With the Government’s New Hospital Programme (NHP) progressing with 100% single bedrooms as its base strategy, ostensibly to help with infection control, the consideration around ensuites and clinical basins is ripe for discussion, not least through doubling the amount of pipework and potential sources of infection that need to be well- maintained.
At HLM Architects, our team worked on the design and construction of the new North Wing development at Altnagelvin Hospital in Derry/Londonderry, Northern Ireland. The stand-out feature of this project is the eight-bed cluster layout for the 144 single bedrooms, a unique concept within healthcare design leading to more efficient and carefully considered space, but crucially based around the nested ensuite. While the design allows for 8 beds per 2-staff nurse base – all bedheads being easily observable – each cluster is easily accessible to its neighbour, allowing staff to support adjacent rooms if required. Whilst it is important to not try and create a base design that encourages ongoing understaffing, one that can accommodate efficient staff models and provides the best patient and working environment, must be the ideal balance for a service which needs to cope with both peaks and troughs in its provision.
Always striving to improve our healthcare designs, here at HLM we have found the most controversial challenge to regulations could be a way to solve many IPC issues: that of the single bedroom clinical wash hand basin.

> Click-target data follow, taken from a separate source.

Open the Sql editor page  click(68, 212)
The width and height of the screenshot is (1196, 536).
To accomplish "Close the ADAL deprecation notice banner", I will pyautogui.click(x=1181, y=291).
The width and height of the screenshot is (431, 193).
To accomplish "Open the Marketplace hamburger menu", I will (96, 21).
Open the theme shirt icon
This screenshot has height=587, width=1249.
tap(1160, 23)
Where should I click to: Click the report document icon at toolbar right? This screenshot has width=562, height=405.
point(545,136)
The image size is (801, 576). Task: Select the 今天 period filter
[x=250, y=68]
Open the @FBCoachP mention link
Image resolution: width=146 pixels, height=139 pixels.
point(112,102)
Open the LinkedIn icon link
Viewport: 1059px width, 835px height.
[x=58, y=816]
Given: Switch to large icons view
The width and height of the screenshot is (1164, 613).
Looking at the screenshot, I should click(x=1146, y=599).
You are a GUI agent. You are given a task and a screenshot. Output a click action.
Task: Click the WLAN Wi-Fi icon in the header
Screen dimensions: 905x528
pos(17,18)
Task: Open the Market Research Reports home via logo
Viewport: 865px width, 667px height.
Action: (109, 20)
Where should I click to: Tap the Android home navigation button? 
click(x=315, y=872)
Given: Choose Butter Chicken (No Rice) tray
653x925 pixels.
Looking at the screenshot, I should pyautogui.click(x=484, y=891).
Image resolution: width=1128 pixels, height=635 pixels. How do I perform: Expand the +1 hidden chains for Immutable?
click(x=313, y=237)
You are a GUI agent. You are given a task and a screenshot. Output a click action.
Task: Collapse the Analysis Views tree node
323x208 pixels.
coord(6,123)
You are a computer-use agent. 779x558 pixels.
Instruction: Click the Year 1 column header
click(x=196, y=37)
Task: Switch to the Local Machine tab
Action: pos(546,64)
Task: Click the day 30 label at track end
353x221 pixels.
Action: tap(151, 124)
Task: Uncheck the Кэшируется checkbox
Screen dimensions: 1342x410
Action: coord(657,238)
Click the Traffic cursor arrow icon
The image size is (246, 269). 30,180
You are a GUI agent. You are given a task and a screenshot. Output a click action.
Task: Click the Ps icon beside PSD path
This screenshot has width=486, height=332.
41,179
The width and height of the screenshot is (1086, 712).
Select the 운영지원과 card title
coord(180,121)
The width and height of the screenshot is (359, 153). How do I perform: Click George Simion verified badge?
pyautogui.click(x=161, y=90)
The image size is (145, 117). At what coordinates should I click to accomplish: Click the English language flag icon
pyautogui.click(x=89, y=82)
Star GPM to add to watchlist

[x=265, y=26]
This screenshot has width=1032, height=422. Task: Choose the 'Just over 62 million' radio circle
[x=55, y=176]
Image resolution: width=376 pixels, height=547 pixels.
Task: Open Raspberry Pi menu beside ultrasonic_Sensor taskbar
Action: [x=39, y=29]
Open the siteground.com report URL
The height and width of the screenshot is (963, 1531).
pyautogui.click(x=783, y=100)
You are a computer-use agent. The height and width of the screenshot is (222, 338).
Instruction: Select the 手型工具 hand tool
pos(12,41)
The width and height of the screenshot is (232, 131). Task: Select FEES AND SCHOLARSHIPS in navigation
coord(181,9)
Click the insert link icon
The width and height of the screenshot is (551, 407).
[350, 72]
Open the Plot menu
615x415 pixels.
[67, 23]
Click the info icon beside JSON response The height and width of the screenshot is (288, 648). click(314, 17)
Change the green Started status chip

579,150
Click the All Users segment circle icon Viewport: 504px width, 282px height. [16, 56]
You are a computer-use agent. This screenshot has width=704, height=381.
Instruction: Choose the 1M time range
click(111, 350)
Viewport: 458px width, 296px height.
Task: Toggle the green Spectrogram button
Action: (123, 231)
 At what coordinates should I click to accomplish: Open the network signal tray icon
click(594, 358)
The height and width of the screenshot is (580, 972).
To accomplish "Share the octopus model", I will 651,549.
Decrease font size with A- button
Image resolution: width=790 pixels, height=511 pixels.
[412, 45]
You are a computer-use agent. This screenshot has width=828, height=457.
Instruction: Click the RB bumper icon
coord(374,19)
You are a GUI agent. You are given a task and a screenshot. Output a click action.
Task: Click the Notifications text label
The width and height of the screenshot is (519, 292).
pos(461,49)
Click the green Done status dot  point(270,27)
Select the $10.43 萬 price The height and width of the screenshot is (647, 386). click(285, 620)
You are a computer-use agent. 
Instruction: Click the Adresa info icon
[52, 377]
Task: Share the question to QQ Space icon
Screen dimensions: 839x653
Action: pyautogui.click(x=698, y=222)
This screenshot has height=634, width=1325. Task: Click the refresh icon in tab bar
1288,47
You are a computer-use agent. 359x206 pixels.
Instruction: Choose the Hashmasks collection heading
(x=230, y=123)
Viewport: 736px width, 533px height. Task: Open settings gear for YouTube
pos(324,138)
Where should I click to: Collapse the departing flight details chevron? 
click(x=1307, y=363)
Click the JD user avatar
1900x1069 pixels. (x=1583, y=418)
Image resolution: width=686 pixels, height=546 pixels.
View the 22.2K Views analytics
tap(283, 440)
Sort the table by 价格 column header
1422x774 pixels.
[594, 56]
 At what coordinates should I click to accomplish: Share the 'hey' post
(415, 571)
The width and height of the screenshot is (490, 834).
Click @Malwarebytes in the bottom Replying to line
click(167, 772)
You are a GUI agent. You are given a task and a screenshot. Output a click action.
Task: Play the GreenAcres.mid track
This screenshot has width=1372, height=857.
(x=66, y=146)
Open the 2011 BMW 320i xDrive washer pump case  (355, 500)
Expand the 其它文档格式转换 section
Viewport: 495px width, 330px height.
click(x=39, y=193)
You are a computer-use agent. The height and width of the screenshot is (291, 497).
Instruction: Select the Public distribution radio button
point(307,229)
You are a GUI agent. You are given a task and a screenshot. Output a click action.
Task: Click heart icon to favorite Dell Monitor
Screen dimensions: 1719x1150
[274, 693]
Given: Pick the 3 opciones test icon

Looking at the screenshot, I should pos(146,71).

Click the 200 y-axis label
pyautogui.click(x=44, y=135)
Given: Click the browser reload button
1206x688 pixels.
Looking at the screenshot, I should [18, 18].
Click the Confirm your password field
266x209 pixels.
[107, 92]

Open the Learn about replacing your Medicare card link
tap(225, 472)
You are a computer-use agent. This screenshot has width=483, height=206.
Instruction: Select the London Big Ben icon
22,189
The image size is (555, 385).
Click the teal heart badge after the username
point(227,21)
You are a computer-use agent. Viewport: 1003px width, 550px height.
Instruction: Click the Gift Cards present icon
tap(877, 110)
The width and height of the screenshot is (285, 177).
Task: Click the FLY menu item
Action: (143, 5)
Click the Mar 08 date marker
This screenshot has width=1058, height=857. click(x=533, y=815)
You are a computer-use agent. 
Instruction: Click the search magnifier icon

Learning from the French experience
In France patient bedrooms are not always fitted with these in addition to the patient-only ensuites, such as the layouts provided at Metz Hospital for example. This saves not only the capital cost of construction but also operational maintenance costs. More importantly they remove the single largest cause of infection spread. Data collected during the pandemic shone a light on infection transmission rates between multi bed wards and single bed wards with or without clinical basins. The more recent HTM04-01 Safe Water Design – clause 1.9 – encourages design teams to consider the reduction in handwashing facilities, which feels counter intuitive as surely handwashing is good?
Parting shot
As ever, where a cultural shift is required, education is needed. In view of widely publicised infection control issues emerging from hospitals across the UK, HLM arranged for a series of infection control education sessions leading up to Christmas 2023. On the back of these we are developing a protocol for managing risks related to infection control during design and afterwards in use. Our aim is to place patient safety front and centre through the initial engagement and approach through to occupancy. By utilising the specialist skills of the IPC consultant and upskilling the design team with a strategic understanding of infection prevention we are actively contributing to not merely a compliant facility, but one with an emphasis on wellbeing for staff and patients, where everyone feels safe.